Description of the task
Set down the full listing that follows, word for word.

Data
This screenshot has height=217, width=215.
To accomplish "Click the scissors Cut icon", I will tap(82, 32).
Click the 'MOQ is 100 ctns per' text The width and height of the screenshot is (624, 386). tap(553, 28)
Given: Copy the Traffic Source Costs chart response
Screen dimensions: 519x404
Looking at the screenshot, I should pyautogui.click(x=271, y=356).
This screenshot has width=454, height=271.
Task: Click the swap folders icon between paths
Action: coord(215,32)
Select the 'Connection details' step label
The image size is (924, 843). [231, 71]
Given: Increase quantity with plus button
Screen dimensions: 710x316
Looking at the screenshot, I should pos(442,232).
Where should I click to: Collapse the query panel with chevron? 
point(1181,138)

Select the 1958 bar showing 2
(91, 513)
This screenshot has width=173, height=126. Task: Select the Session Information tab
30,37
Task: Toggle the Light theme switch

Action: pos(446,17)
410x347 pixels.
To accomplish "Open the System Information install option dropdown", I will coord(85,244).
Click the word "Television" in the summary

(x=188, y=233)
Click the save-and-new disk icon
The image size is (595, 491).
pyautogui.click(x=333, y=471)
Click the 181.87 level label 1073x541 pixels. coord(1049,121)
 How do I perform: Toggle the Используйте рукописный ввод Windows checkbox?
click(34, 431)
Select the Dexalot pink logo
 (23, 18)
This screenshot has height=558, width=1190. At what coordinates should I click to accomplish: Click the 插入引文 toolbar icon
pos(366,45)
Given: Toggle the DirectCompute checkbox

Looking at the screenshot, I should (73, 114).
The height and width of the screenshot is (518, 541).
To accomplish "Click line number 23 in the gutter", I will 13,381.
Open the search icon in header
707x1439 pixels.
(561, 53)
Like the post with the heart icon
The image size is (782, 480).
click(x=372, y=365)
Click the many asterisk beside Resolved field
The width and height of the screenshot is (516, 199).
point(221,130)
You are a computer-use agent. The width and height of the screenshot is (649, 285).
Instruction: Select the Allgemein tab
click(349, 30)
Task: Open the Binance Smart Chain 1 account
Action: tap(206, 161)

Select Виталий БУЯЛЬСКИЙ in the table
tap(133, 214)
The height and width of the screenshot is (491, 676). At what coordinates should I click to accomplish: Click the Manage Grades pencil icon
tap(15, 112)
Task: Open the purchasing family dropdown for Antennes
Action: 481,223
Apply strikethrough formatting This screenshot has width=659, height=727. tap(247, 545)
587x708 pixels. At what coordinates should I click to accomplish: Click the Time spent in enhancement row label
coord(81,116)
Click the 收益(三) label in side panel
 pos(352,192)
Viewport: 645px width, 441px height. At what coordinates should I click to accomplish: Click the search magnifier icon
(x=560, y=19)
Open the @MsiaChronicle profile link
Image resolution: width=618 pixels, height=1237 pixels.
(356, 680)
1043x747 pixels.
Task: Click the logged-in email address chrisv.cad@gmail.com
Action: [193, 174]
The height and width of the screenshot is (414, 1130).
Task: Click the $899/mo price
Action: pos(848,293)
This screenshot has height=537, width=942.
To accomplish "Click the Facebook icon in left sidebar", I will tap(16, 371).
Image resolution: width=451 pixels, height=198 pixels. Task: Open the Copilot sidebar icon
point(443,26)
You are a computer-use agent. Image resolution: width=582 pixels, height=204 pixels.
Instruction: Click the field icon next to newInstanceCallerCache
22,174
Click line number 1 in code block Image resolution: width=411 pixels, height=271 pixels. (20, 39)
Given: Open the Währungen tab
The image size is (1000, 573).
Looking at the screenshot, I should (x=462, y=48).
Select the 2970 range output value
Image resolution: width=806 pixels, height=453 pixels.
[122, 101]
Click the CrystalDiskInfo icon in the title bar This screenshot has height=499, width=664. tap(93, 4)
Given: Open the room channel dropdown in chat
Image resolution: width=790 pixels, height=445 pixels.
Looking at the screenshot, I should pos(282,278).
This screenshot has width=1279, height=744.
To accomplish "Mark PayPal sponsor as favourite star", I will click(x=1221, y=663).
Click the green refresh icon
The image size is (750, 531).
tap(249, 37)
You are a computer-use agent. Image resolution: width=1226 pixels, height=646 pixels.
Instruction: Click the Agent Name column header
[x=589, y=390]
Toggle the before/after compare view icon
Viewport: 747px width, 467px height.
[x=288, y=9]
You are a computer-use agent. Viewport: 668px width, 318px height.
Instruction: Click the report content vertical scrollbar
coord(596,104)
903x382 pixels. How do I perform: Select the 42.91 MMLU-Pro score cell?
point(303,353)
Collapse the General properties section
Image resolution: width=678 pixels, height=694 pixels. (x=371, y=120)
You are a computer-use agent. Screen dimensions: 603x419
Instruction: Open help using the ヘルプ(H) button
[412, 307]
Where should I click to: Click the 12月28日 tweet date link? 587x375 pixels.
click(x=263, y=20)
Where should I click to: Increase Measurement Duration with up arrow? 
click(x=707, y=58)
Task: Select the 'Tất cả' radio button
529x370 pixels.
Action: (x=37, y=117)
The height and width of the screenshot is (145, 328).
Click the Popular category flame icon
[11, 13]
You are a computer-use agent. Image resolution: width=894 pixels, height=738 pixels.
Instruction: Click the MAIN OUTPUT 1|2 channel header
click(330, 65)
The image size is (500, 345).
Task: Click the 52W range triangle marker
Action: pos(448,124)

Exercise result
This screenshot has height=217, width=215.
To accomplish "Click the scissors Cut icon", I will tap(82, 32).
Click the 'MOQ is 100 ctns per' text The width and height of the screenshot is (624, 386). tap(553, 28)
Given: Copy the Traffic Source Costs chart response
Screen dimensions: 519x404
Looking at the screenshot, I should pyautogui.click(x=271, y=356).
This screenshot has width=454, height=271.
Task: Click the swap folders icon between paths
Action: coord(215,32)
Select the 'Connection details' step label
The image size is (924, 843). [231, 71]
Given: Increase quantity with plus button
Screen dimensions: 710x316
Looking at the screenshot, I should pos(442,232).
Where should I click to: Collapse the query panel with chevron? 
point(1181,138)

Select the 1958 bar showing 2
(91, 513)
This screenshot has width=173, height=126. Task: Select the Session Information tab
30,37
Task: Toggle the Light theme switch

Action: pos(446,17)
410x347 pixels.
To accomplish "Open the System Information install option dropdown", I will coord(85,244).
Click the word "Television" in the summary

(x=188, y=233)
Click the save-and-new disk icon
The image size is (595, 491).
pyautogui.click(x=333, y=471)
Click the 181.87 level label 1073x541 pixels. coord(1049,121)
 How do I perform: Toggle the Используйте рукописный ввод Windows checkbox?
click(34, 431)
Select the Dexalot pink logo
 (23, 18)
This screenshot has height=558, width=1190. At what coordinates should I click to accomplish: Click the 插入引文 toolbar icon
pos(366,45)
Given: Toggle the DirectCompute checkbox

Looking at the screenshot, I should (73, 114).
The height and width of the screenshot is (518, 541).
To accomplish "Click line number 23 in the gutter", I will 13,381.
Open the search icon in header
707x1439 pixels.
(561, 53)
Like the post with the heart icon
The image size is (782, 480).
click(x=372, y=365)
Click the many asterisk beside Resolved field
The width and height of the screenshot is (516, 199).
point(221,130)
You are a computer-use agent. The width and height of the screenshot is (649, 285).
Instruction: Select the Allgemein tab
click(349, 30)
Task: Open the Binance Smart Chain 1 account
Action: tap(206, 161)

Select Виталий БУЯЛЬСКИЙ in the table
tap(133, 214)
The height and width of the screenshot is (491, 676). At what coordinates should I click to accomplish: Click the Manage Grades pencil icon
tap(15, 112)
Task: Open the purchasing family dropdown for Antennes
Action: 481,223
Apply strikethrough formatting This screenshot has width=659, height=727. tap(247, 545)
587x708 pixels. At what coordinates should I click to accomplish: Click the Time spent in enhancement row label
coord(81,116)
Click the 收益(三) label in side panel
 pos(352,192)
Viewport: 645px width, 441px height. At what coordinates should I click to accomplish: Click the search magnifier icon
(x=560, y=19)
Open the @MsiaChronicle profile link
Image resolution: width=618 pixels, height=1237 pixels.
(356, 680)
1043x747 pixels.
Task: Click the logged-in email address chrisv.cad@gmail.com
Action: [193, 174]
The height and width of the screenshot is (414, 1130).
Task: Click the $899/mo price
Action: pos(848,293)
This screenshot has height=537, width=942.
To accomplish "Click the Facebook icon in left sidebar", I will tap(16, 371).
Image resolution: width=451 pixels, height=198 pixels. Task: Open the Copilot sidebar icon
point(443,26)
You are a computer-use agent. Image resolution: width=582 pixels, height=204 pixels.
Instruction: Click the field icon next to newInstanceCallerCache
22,174
Click line number 1 in code block Image resolution: width=411 pixels, height=271 pixels. (20, 39)
Given: Open the Währungen tab
The image size is (1000, 573).
Looking at the screenshot, I should (x=462, y=48).
Select the 2970 range output value
Image resolution: width=806 pixels, height=453 pixels.
[122, 101]
Click the CrystalDiskInfo icon in the title bar This screenshot has height=499, width=664. tap(93, 4)
Given: Open the room channel dropdown in chat
Image resolution: width=790 pixels, height=445 pixels.
Looking at the screenshot, I should pos(282,278).
This screenshot has width=1279, height=744.
To accomplish "Mark PayPal sponsor as favourite star", I will click(x=1221, y=663).
Click the green refresh icon
The image size is (750, 531).
tap(249, 37)
You are a computer-use agent. Image resolution: width=1226 pixels, height=646 pixels.
Instruction: Click the Agent Name column header
[x=589, y=390]
Toggle the before/after compare view icon
Viewport: 747px width, 467px height.
[x=288, y=9]
You are a computer-use agent. Viewport: 668px width, 318px height.
Instruction: Click the report content vertical scrollbar
coord(596,104)
903x382 pixels. How do I perform: Select the 42.91 MMLU-Pro score cell?
point(303,353)
Collapse the General properties section
Image resolution: width=678 pixels, height=694 pixels. (x=371, y=120)
You are a computer-use agent. Screen dimensions: 603x419
Instruction: Open help using the ヘルプ(H) button
[412, 307]
Where should I click to: Click the 12月28日 tweet date link? 587x375 pixels.
click(x=263, y=20)
Where should I click to: Increase Measurement Duration with up arrow? 
click(x=707, y=58)
Task: Select the 'Tất cả' radio button
529x370 pixels.
Action: (x=37, y=117)
The height and width of the screenshot is (145, 328).
Click the Popular category flame icon
[11, 13]
You are a computer-use agent. Image resolution: width=894 pixels, height=738 pixels.
Instruction: Click the MAIN OUTPUT 1|2 channel header
click(330, 65)
The image size is (500, 345).
Task: Click the 52W range triangle marker
Action: pos(448,124)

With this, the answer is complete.